Global Projects

Summary

Hepatitis E virus (HEV) is the leading global cause of acute viral hepatitis; particularly in South Asia where seasonal floods contaminate drinking water supplies leading to frequent hepatitis E (HE) epidemics. Whereas case-fatality rates in the general population can vary from 0.1-3.0%, elevated mortality (10-40%) in pregnant women infected with HEV genotype 1 has been observed in South Asia. Current methods to confirm infection rely on enzyme immunoassays (EIA) for detection of IgM or IgG antibodies to HEV (anti-HEV) in serum or PCR of HEV RNA in serum or stool.
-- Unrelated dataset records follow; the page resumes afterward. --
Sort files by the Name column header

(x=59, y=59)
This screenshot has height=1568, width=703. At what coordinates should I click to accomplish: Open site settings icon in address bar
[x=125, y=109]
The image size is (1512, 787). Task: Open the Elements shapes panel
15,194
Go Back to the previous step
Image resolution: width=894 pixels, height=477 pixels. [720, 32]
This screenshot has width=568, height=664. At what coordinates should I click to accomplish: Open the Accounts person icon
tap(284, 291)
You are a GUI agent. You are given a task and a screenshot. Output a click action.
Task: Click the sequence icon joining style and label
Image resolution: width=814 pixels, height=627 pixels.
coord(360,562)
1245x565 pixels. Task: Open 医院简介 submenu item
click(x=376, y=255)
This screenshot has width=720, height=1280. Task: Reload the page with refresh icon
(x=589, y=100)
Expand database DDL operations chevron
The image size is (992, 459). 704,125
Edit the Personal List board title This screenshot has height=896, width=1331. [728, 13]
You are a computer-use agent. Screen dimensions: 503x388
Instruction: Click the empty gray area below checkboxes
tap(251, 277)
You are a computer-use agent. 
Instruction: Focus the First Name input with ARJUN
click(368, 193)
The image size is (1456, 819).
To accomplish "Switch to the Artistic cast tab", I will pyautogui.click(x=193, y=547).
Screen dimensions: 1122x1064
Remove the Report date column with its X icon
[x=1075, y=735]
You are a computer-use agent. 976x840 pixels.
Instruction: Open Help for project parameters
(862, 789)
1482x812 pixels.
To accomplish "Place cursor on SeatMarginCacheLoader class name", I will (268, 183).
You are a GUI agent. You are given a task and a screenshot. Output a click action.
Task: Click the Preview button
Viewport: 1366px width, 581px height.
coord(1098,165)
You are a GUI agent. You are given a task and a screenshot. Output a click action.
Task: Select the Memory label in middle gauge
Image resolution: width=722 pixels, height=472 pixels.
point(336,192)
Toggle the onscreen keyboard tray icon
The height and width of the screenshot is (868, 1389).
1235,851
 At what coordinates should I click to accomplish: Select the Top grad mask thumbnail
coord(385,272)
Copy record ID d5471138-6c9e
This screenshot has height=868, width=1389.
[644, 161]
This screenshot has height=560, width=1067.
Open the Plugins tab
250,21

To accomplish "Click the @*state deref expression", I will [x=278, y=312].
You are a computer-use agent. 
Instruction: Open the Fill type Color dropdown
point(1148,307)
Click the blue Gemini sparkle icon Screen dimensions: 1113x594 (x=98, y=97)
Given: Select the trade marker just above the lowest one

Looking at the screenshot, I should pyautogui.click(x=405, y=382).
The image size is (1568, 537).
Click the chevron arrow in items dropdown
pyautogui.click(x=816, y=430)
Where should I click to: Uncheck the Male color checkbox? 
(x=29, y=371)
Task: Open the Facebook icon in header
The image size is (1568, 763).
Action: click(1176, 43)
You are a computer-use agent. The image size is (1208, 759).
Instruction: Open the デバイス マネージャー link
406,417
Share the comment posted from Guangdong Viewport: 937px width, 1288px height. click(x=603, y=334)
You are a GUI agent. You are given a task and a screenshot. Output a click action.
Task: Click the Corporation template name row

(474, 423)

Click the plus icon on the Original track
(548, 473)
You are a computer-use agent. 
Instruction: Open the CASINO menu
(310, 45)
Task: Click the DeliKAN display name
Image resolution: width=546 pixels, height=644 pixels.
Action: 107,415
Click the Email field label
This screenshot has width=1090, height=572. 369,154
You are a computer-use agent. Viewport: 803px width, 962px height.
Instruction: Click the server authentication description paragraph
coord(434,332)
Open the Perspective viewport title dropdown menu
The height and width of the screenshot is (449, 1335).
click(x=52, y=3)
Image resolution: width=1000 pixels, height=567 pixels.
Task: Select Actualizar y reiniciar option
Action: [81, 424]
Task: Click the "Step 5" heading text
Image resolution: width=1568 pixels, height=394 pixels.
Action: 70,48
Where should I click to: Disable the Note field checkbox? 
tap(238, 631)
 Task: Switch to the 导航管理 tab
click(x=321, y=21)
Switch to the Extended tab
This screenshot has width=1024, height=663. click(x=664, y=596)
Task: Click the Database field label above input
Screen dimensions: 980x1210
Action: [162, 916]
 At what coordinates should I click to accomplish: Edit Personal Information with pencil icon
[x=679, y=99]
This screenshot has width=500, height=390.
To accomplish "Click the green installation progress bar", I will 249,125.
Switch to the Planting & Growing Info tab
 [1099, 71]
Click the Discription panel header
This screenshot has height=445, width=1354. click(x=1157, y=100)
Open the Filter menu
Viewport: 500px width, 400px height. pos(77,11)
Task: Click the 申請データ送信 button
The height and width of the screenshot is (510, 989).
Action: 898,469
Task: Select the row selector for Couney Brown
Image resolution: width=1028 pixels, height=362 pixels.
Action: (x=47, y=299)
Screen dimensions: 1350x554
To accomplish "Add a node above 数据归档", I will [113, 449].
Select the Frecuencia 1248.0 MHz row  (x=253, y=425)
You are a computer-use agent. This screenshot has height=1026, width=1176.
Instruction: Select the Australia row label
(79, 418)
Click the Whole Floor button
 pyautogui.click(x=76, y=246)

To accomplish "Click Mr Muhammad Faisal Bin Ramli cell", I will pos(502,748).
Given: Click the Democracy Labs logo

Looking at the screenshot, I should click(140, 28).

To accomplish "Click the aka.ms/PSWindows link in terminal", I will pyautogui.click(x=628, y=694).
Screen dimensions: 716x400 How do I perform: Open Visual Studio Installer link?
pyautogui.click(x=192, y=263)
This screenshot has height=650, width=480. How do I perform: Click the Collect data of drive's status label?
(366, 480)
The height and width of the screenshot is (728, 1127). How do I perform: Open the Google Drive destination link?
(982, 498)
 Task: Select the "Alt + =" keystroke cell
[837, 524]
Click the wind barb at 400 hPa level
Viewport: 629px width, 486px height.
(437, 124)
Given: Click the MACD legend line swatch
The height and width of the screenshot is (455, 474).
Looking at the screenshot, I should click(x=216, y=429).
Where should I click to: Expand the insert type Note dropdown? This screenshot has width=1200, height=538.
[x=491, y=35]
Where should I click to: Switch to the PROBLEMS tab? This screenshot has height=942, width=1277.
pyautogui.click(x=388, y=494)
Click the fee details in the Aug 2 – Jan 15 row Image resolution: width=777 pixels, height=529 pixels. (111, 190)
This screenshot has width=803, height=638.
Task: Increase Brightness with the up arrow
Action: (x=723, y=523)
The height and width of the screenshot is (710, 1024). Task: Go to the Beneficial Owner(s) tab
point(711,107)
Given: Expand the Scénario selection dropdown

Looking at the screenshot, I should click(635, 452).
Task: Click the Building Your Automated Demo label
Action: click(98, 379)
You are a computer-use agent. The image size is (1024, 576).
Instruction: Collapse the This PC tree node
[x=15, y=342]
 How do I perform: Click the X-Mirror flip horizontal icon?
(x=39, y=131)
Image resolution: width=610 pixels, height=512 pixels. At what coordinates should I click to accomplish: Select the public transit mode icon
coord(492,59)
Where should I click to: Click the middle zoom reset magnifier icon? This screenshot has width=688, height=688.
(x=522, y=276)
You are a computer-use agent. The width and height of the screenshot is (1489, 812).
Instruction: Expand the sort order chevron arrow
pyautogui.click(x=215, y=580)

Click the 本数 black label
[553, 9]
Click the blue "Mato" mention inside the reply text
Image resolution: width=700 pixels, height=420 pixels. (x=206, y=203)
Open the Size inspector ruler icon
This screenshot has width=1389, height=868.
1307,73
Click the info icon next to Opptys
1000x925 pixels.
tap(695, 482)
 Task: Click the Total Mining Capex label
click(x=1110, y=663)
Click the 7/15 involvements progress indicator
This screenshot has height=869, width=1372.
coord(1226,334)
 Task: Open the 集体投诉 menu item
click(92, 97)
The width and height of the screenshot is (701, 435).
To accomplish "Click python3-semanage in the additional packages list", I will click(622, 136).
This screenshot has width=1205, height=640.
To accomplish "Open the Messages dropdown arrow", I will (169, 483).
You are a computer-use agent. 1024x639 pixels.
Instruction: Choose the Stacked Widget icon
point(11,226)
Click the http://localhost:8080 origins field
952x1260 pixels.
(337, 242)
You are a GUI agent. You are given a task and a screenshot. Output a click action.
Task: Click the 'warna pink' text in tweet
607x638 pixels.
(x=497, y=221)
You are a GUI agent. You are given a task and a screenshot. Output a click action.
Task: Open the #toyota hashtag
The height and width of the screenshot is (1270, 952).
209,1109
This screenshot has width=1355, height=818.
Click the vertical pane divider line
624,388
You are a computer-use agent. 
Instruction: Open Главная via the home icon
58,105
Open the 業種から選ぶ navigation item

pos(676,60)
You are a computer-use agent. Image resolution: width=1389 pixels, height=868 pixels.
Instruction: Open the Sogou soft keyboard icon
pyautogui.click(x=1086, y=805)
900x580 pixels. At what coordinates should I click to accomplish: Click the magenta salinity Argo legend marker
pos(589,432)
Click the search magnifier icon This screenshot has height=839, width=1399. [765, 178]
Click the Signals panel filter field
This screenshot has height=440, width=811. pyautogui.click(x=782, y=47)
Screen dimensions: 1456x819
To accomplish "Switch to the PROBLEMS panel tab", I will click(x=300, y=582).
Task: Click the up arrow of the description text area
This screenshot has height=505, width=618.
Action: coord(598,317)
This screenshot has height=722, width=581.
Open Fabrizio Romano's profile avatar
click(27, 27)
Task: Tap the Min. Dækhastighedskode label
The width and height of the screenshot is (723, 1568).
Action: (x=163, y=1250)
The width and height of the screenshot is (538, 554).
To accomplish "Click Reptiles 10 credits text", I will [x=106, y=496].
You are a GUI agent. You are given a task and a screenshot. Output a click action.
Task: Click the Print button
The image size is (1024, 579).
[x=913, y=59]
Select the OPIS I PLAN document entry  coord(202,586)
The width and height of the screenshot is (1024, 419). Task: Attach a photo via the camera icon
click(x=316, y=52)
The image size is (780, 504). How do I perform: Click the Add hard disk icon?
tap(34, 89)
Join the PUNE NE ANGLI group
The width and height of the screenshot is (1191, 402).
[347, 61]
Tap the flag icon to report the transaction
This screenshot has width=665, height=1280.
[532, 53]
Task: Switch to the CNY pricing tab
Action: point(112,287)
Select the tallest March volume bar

Collection of blood and stool is invasive and suffers practical constraints in children under 5 and pregnant women in resource-limited settings which may impede the ability to make frequent follow-up measurements in epidemiologic studies. This research will serve three purposes. First, to optimize and validate an HEV salivary EIA by evaluating the sensitivity, specificity, and reliability of HEV EIAs in de-identified paired saliva and finger-stick blood samples from patients at Dhaka Shishu Hospital, Dhaka, Bangladesh, an area where HEV is endemic. Second, compare a saliva self-collection protocol with saliva collected by trained staff. And third, to advance efforts to integrate the optimized HEV salivary EIA into ongoing and future epidemiologic studies which would refine understanding of the time windows of immunoconversion and progression of infectious vs subclinical HE symptoms.